3. Creventic not afraid to lay down the law
Issuing suspensions is of itself a rare occurrence in sportscar racing – it usually takes something of Matteo Malucelli proportions for that to occur – and even rarer still for the event organisers override the stewards, but that’s what happened on Saturday as Creventic announced that Scuderia Praha would not be welcome at the 12H Mugello. It follows what Creventic deemed an “avoidable collision” in the tenth hour between Matteo Cressoni – who was leading at the time – and the Primus Racing Ginetta of Thomas Martinsson, who had to be cut free of the wreckage after the incident. “We would like to emphasise our philosophy to offer a platform for amateur drivers and teams to do their hobby: racing for fun,” the statement added. “We expect all competitors to respect our sporting objectives and to adjust driving behaviour accordingly.” Strong words indeed.

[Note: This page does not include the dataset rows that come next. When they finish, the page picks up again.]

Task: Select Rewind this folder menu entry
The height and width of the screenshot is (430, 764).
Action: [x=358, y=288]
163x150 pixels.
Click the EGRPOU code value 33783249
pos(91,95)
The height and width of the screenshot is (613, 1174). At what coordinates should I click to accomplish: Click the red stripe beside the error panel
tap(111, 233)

4. Porsche’s future is in good hands
Although he was driving an Audi in Dubai, Connor de Philippi’s breakout performance showed once again that Porsche know a talent when they see one. The American doesn’t know for certain what he’ll be doing this year – though further outings for Land Motorsport seem likely – but Porsche would be foolish not to tie him down alongside fellow Junior scheme products Klaus Bachler and Sven Muller. Black Falcon driver Bachler set a 2:03.7 in qualifying to top the 991 class in an impressive 24th overall – ahead of several A6 (GT3) runners – before his car encountered problems in the race, while Muller’s Lechner Porsche ran faultlessly to win the class by five laps. Muller, who turns 24 in February, was called upon to drive a Manthey GTE-Pro Porsche at Spa last year when Porsche found themselves stretched thin, and, like Bachler – a regular in the Proton Competition GTE-Am Porsche – appears to have a very bright future within the brand.

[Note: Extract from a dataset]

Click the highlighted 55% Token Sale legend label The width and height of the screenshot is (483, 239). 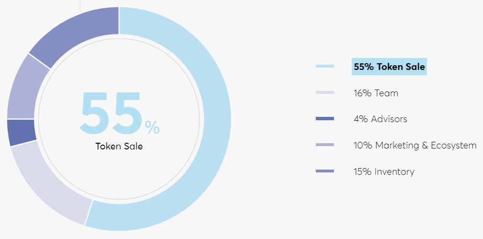(389, 67)
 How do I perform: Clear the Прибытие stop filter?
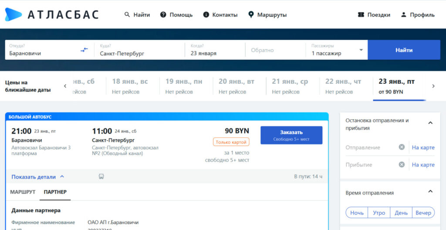point(402,165)
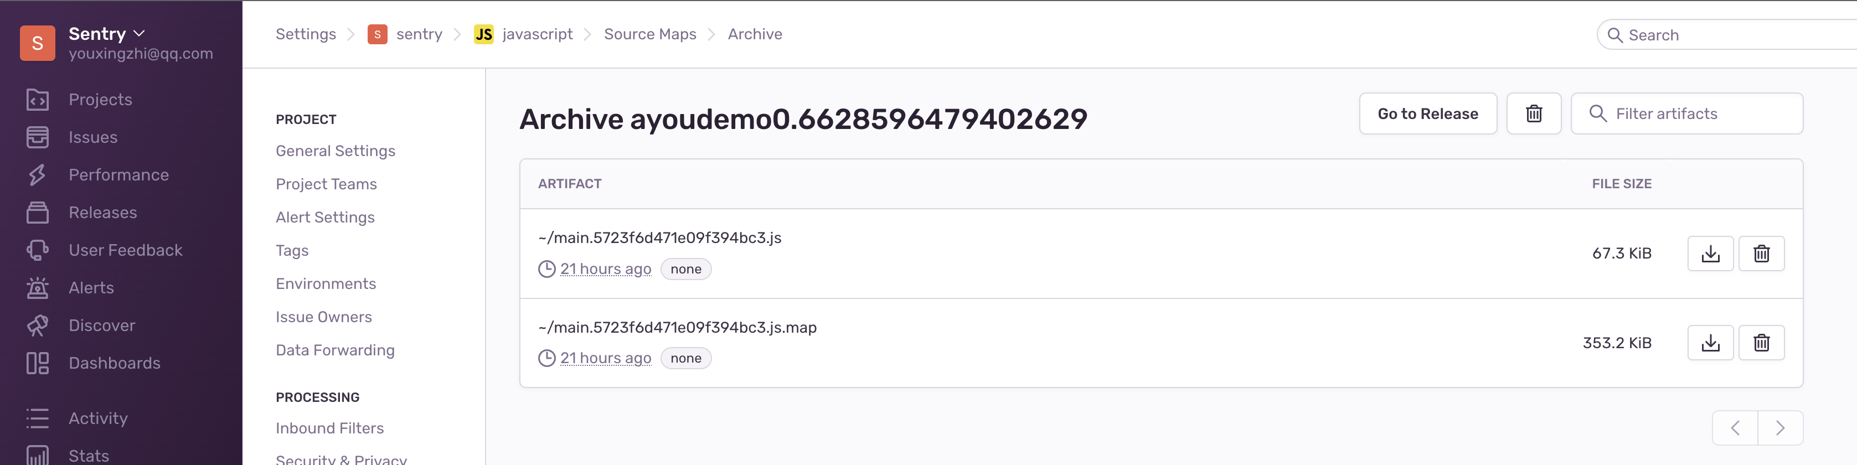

5. Dubai needs to cater to photographers
In several respects, Dubai can’t be faulted. Temperatures that really ought to be illegal in January, spectacular backdrops and free Wifi access in the paddock all make for a brilliant place to go racing, but not everything was a bed of roses. With no designated photo holes, circuit access for trackside photographers was extremely limited; Creventic would do well to address this before the tenth anniversary race is held next year.